Your goal: Set down the records again, keeping each line exactly as it is.

(Records supplied begins)

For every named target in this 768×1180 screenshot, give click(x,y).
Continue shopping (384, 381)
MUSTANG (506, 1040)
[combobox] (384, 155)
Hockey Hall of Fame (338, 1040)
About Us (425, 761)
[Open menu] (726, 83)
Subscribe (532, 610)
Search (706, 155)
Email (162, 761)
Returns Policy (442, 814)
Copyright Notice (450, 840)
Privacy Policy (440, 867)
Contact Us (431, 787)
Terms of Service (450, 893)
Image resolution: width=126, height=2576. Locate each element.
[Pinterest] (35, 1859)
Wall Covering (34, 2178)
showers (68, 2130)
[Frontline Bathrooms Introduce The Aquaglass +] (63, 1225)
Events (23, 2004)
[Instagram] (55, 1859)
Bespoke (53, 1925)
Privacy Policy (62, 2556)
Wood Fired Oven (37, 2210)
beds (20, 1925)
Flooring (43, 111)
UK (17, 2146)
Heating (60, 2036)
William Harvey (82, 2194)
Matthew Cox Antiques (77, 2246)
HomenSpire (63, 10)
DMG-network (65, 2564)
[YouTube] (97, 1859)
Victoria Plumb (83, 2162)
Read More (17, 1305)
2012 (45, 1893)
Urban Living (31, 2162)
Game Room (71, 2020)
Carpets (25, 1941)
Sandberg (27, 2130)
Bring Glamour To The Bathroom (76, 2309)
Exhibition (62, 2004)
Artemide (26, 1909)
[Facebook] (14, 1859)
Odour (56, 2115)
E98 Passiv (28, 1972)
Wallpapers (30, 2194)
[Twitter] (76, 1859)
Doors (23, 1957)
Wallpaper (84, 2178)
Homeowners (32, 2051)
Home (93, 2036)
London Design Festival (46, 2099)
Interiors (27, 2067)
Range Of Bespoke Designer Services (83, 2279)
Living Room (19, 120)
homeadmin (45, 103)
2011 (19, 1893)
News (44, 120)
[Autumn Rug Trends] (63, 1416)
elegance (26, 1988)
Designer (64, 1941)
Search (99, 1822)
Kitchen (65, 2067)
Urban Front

(Records supplied ends)

Result for this task:
For every named target in this 768×1180 screenshot, give click(x,y).
Continue shopping (384, 381)
MUSTANG (506, 1040)
[combobox] (384, 155)
Hockey Hall of Fame (338, 1040)
About Us (425, 761)
[Open menu] (726, 83)
Subscribe (532, 610)
Search (706, 155)
Email (162, 761)
Returns Policy (442, 814)
Copyright Notice (450, 840)
Privacy Policy (440, 867)
Contact Us (431, 787)
Terms of Service (450, 893)
Image resolution: width=126, height=2576. Locate each element.
[Pinterest] (35, 1859)
Wall Covering (34, 2178)
showers (68, 2130)
[Frontline Bathrooms Introduce The Aquaglass +] (63, 1225)
Events (23, 2004)
[Instagram] (55, 1859)
Bespoke (53, 1925)
Privacy Policy (62, 2556)
Wood Fired Oven (37, 2210)
beds (20, 1925)
Flooring (43, 111)
UK (17, 2146)
Heating (60, 2036)
William Harvey (82, 2194)
Matthew Cox Antiques (77, 2246)
HomenSpire (63, 10)
DMG-network (65, 2564)
[YouTube] (97, 1859)
Victoria Plumb (83, 2162)
Read More (17, 1305)
2012 (45, 1893)
Urban Living (31, 2162)
Game Room (71, 2020)
Carpets (25, 1941)
Sandberg (27, 2130)
Bring Glamour To The Bathroom (76, 2309)
Exhibition (62, 2004)
Artemide (26, 1909)
[Facebook] (14, 1859)
Odour (56, 2115)
E98 Passiv (28, 1972)
Wallpapers (30, 2194)
[Twitter] (76, 1859)
Doors (23, 1957)
Wallpaper (84, 2178)
Homeowners (32, 2051)
Home (93, 2036)
London Design Festival (46, 2099)
Interiors (27, 2067)
Range Of Bespoke Designer Services (83, 2279)
Living Room (19, 120)
homeadmin (45, 103)
2011 (19, 1893)
News (44, 120)
[Autumn Rug Trends] (63, 1416)
elegance (26, 1988)
Designer (64, 1941)
Search (99, 1822)
Kitchen (65, 2067)
Urban Front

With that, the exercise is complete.